1. A parable that is greater then 0 (opening is up) starting on (3,0) passes through point (4,2). I got x^2-6x+9 is that correct.
2. A parable that le less than zero (opening is down) passes through (-2,2), (0,1), and (1, -2.5) I can not figure out how to find this one out? Some help.
IF 1 is not correct can you please explain how to get the it. Not sure if I am on the right track?
2007-08-24 17:15:56 · 4 answers · asked by m_carl 1 in Science & Mathematics ➔ Mathematics
if u plug in x = 4, u will not get y = 2 but y = 1 in your expression, but u correctly got the vertex. just multiply your expression by 2.
or
y = a(x - 3)^2 + k
plug in the points that u have and solve for the unknown.
2-
since it passes thru (0, 1)
it has the form y = ax^2 + bx + 1.....(the constant term is 1)
Just plug in the other points and get 2 equations in 2 unknowns.
2 = 4a - 2b + 1
-2.5 = a + b + 1
Solve for a and b.
2007-08-24 18:53:40 · answer #1 · answered by swd 6 · 2⤊ 2⤋
1. With a vertex at (3,0)
y - 0 = a(x - 3)^2
If y(4) = 2
a(4 - 3)^2 = 2
a = 2
y = 2(x - 3)^2
2. y = ax^2 + bx + c
4a - 2b + c = 2
0a + 0b + c = 1
a + b + c = - 2.5
4a - 2b = 1
2a + 2b = - 7
6a = - 6
a = - 1
b = - 2.5
y = - x^2 - 2.5x + 1
y = - (x^2 + (5/2)x - 1)
y = - (x^2 + (5/2)5x + (5/4)^2 - 25/16 - 1)

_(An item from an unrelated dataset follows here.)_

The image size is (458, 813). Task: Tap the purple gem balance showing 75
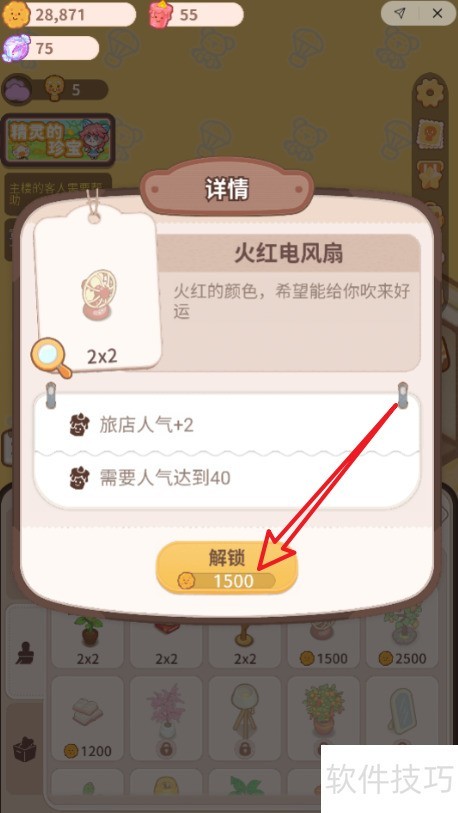coord(50,48)
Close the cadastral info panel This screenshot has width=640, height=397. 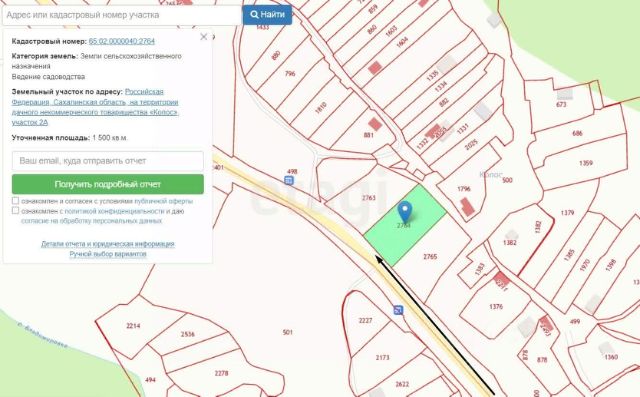[x=204, y=37]
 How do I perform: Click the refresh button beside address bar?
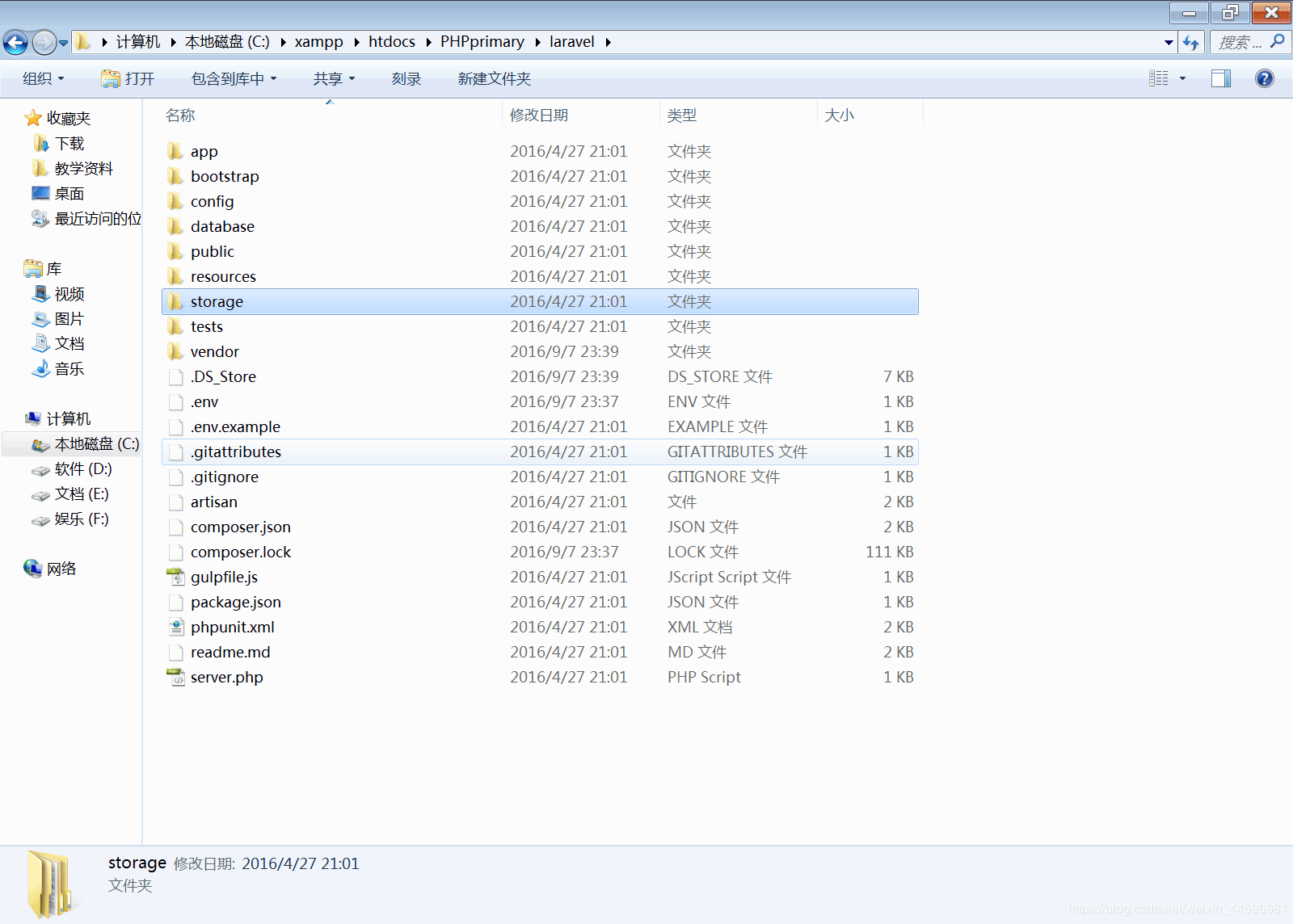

y = - (x^2 + 5/4)^2 + 25/16 + 1
y - 41/16 = - (x^2 + 5/4)^2
2007-08-24 18:21:39 · answer #2 · answered by Helmut 7 · 3⤊ 2⤋
Really interesting question, looking forward to going through the answers
2016-09-20 14:39:33 · answer #3 · answered by Anonymous · 0⤊ 0⤋
It depends
2016-08-14 22:31:39 · answer #4 · answered by Anonymous · 0⤊ 0⤋